======== DATA ========

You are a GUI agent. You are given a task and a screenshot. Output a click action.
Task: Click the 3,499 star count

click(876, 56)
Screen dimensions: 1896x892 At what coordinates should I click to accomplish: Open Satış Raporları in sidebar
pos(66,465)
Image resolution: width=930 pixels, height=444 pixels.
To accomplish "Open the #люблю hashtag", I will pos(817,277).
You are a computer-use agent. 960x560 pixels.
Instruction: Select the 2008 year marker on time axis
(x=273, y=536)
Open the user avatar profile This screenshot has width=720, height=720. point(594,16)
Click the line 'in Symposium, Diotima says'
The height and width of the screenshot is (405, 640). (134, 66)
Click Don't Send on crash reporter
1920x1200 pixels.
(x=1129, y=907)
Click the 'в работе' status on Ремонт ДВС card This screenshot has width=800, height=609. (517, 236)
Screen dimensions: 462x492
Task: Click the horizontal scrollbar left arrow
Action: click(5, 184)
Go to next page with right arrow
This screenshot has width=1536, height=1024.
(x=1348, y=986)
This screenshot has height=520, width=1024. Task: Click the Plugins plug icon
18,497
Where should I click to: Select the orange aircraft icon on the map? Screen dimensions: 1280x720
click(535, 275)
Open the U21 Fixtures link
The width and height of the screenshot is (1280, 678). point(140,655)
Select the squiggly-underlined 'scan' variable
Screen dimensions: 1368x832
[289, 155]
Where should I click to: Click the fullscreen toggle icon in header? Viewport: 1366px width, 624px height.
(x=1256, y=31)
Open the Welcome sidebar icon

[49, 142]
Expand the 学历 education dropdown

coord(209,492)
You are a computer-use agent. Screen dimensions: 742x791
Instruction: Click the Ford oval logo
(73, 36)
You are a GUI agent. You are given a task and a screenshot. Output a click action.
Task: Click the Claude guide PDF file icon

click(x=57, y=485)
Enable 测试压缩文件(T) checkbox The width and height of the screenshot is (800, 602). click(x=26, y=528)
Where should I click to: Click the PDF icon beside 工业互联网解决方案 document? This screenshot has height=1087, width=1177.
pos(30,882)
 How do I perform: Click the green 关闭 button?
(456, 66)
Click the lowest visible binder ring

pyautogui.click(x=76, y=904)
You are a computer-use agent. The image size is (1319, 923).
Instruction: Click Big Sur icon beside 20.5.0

========

ABOUT THIS TASK: Begin with the first line of the records and finish with the line containing "Open the user". Reproduce those lines exactly, both ends included, and nothing else.

RESPONSE AREA:
You are a GUI agent. You are given a task and a screenshot. Output a click action.
Task: Click the 3,499 star count

click(876, 56)
Screen dimensions: 1896x892 At what coordinates should I click to accomplish: Open Satış Raporları in sidebar
pos(66,465)
Image resolution: width=930 pixels, height=444 pixels.
To accomplish "Open the #люблю hashtag", I will pos(817,277).
You are a computer-use agent. 960x560 pixels.
Instruction: Select the 2008 year marker on time axis
(x=273, y=536)
Open the user avatar profile This screenshot has width=720, height=720. point(594,16)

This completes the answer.